I feel like I'm going crazy. Whenever I say something that I feel isn't phrased absolutely correctly, I will rephrase it, re-arrange the order of words in the phrase, replace words, introduce new structure to the phrase/sentence, whisper it, until I feel it is perfect, and even then, it nags at my mind. It is seriously worrying me cuz I never had this compulsion before.

And what's more is that I am for some reason imagining conversations with people I know. Weird as fuck and I never done this shit before.

I am also extremely depressed. Not just sad. Like I feel tired all the time even tho I sleep more than 12 hours a day, I don't enjoy anything anymore, and I just have this overwhelming feeling of hopelessness and worthlessness and I stopped going to school and shit.

I feel like all the pressure put on me by others, and by myself is gonna cause me to have a legit breakdown.

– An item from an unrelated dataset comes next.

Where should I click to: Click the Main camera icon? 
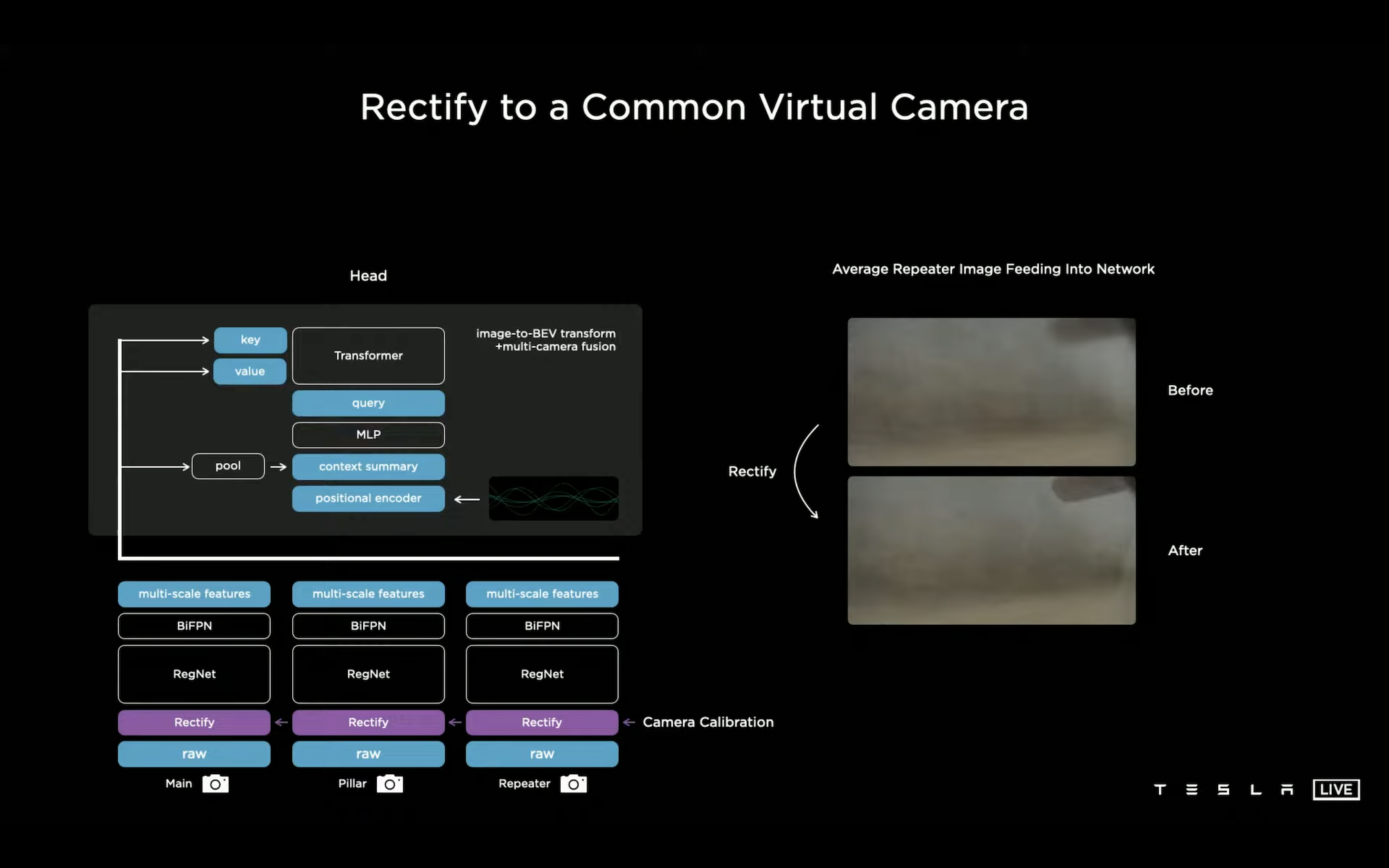click(x=215, y=784)
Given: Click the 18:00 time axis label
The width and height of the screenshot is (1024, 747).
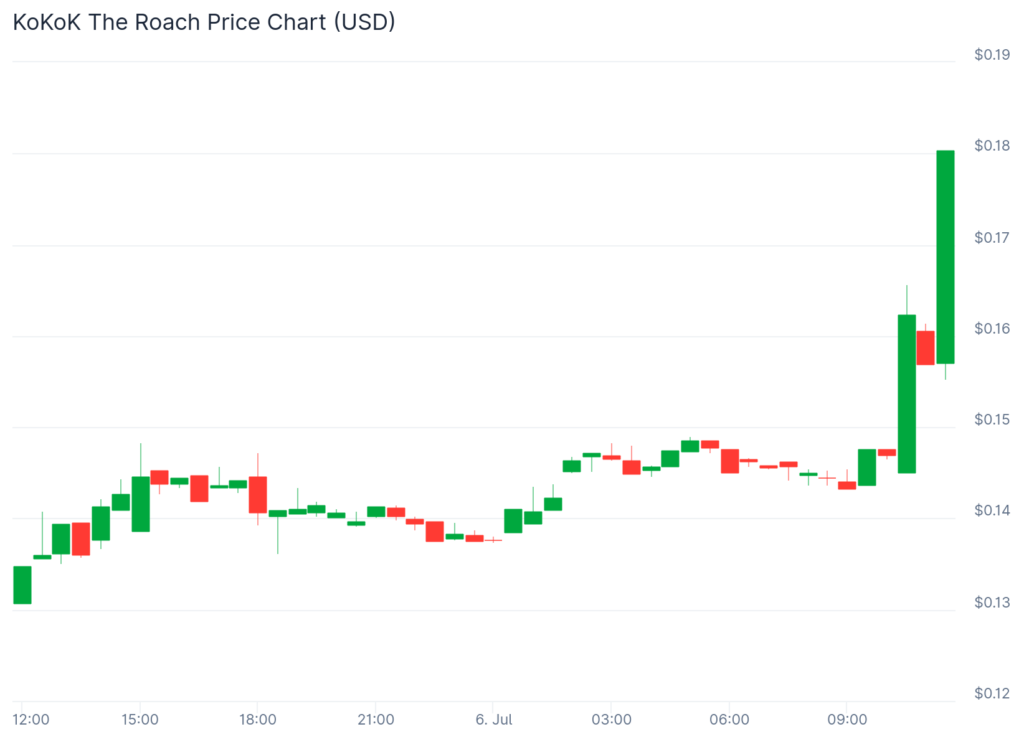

I've got a bad first impression of you, but I'll still give you my input. Without overdramatizing this, there are certain things about the way you describe your situation that you should take seriously. "Forcing me to detatch and dissacociate" ," "Everyone is drifting away", the compulsion thoughts, extremely depressed etc-- these thoughts and feelings can really fuck you up if you keep having them. You could really gain something from talking to a professional about this. It's good that you say that "I feel like I'm going crazy" and that it's "weird as fuck". Because it shows that you got some insight. Idk if you do dope, but STAY AWAY FROM PSYCHEDELICS , with these feelings you're playing jeopardy with you mental health if you smoke, trust me.


Imaging conversation (and other things...) is pretty usual. Shouldn't worry.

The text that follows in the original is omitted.